Elit Partai Demokrat itu mengingatkan tujuan semua rekan-rekan seperjuangan adalah untuk menjaga Pemilu berjalan bebas dan tanpa rasa takut.
“Selamat untuk seluruh teman-teman yang sekarang sudah ada di tim Pak PS. Komitmen kita bersama, di tim manapun kita nanti: mari kita jaga Pemilu kita ini bebas dan tanpa rasa takut,” ujar Jansen.
Selain itu, Jansen juga berpesan untuk tidak memainkan politik jegal-jegalan dan membiarkan semua orang memiliki peluang yang sama.

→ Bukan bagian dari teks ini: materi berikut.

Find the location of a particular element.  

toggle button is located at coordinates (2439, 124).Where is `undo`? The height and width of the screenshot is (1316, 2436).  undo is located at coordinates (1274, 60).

“Tak usahlah kita mainkan politik jegal-jegalan. Biarkan saja semua yang punya peluang untuk maju, biar nanti suara rakyat yang menentukan siapa yang menang dan terpilih,” ujar Jansen.
Sebelumnya, Budiman Sudjatmiko bertemu dengan Prabowo pada Selasa (18/7/2023). Dia mengatakan bahwa pertemuannya itu atas keinginannya sendiri, tidak mewakili partai.
Baca Juga: Ada Wong Pasar Kliwon Solo, Ini Susunan Komite PSSI Kepengurusan Erick Thohir
“Saya ingin mengatakan bahwa ini tidak mewakili partai, ini pribadi,” katanya usai bertemu Prabowo di Jalan Kertanegara, Jakarta Selatan, dikutip dari Suara.com.